Predicates, enclosed in slashes, Boolean expressions. It's a condition that's evaluated each time a probe is triggered. We use predicates to focus, to limit the amount of data, to home in on just one particular place in the system that is causing us trouble or instance or... Some examples. Suppose we were interested in all the times Safari Open to file. Here's one way to get at that. We set the provider to be syscall open entry and then filter that down by using exec name.

Suppose it was interesting to see the fifth and subsequent open system calls. Well, we could keep a global counter and increment it within the predicate. When it came true, we'd go on and execute the action statements. Unless otherwise specified, global variables are initialized to zero, so this actually makes good sense.

We mentioned before that the interpreter maintains some built-in variables. Well, one of the things it does is when a probe fires, it collects the arguments to that probe and lines them up on arg0, 1, 2, 3, 4, and 5. So here in this predicate, we've called for arg1 to open. And if you remember open, it has two arguments, a path name and then a flags field, an integer of flags. And did a little Boolean arithmetic with a flag called ononblock. So this example looks for all non-blocking opens that go on on the system at any point.

Action statements. Expressions in the D language, they look a whole lot like C, the usual collection of operators. You can do assignments to keep some state around. You can make calls to built-in functions. We've already seen a little bit of this, or we will in a moment. D has its own version of printf, so you can produce interesting and nicely formatted trace output. It's able to take the stack, the kernel stack, with the stack operator and return that as a vector of numbers.

It can compute lengths on strings. It can do a very interesting and somewhat mysterious operation called copy-in and so forth. We've already mentioned special variables. We've seen quite a few of these: execname, probefunc, arg0 through arg5, timestamp. Every time a probe fires, a timestamp is collected, and for the duration of that action, the business between the braces, the timestamp is held and you can compute with it.

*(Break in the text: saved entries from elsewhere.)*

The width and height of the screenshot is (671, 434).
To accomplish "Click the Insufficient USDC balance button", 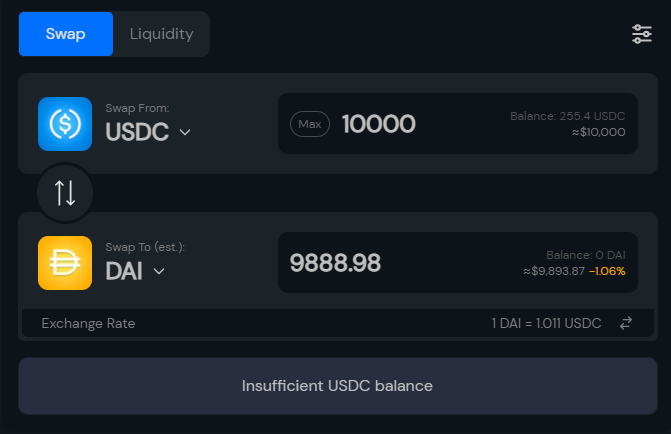I will [337, 385].
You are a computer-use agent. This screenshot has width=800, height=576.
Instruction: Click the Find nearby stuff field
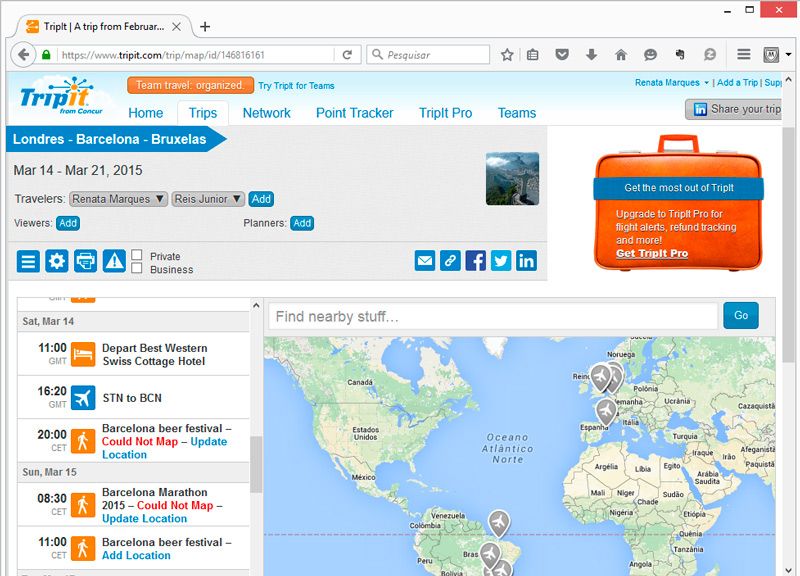[492, 316]
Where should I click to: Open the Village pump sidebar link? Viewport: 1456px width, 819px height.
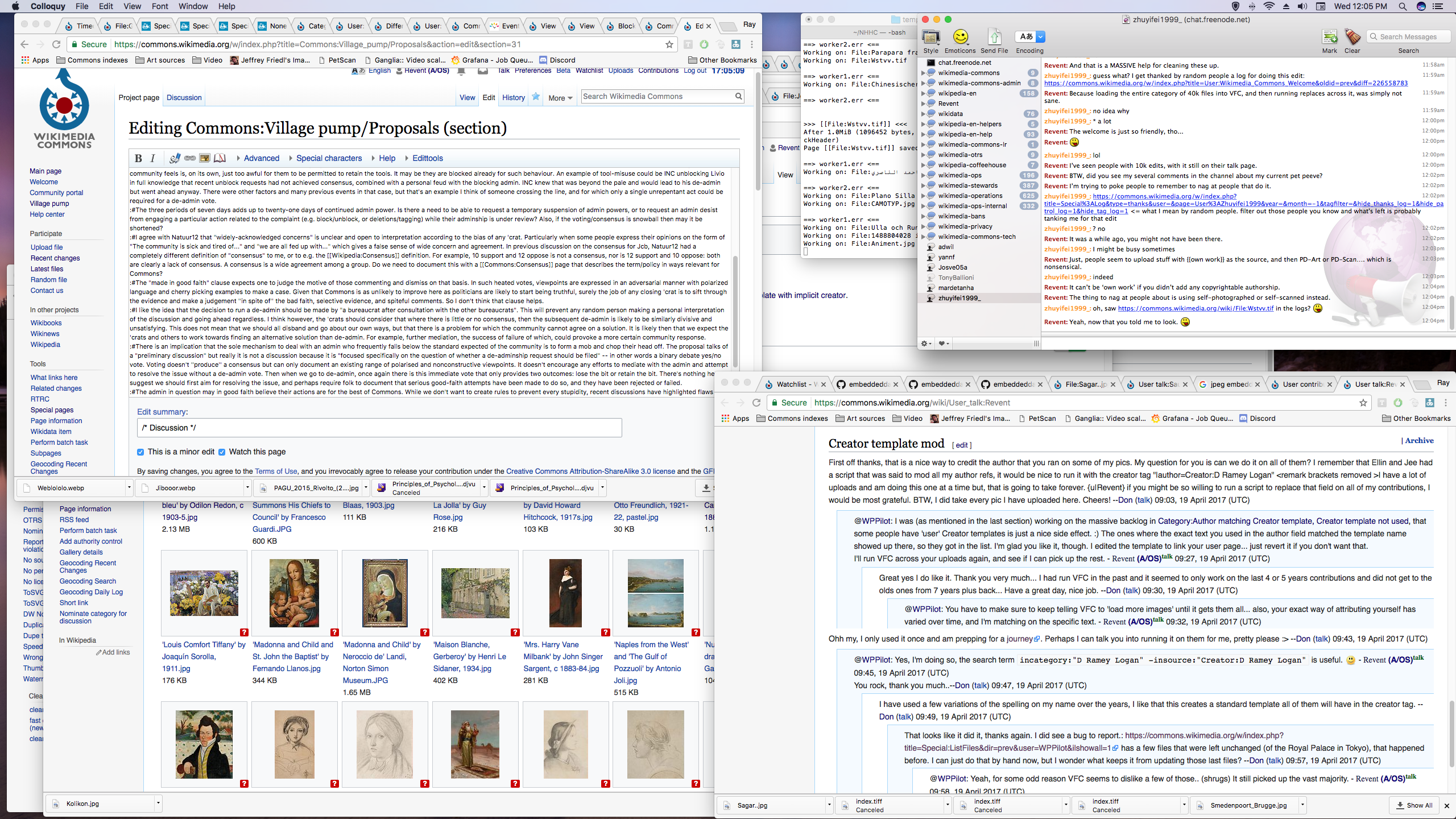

An assignment can create user variables. Just another convenience item. Just mention the variable assigned to it and it pops to life. So some examples use of the printf function. When Safari makes an open call, we grab that string argument from open that's held in built-in variable arg0, massage it with the copy inster built in, we'll talk about that in a minute, and then printf it.

Here we can take that same string and assign it to a global program variable, perhaps to save that name until a call is made, the return from the call is made. It might be interesting for some reason. and finally it might be interesting to collect the stack in user land where Safari made an open call. So let's look at a couple of examples of how that stuff works.

So here's a script whose probe descriptor says, I'd like you to place enable instrumentation at all the open syscall entry points in the system. There are a couple of variants on open, and I wanted to make sure to catch them all, so I wildcarded them. Open, open Unix 2003 for POSIX support, so forth.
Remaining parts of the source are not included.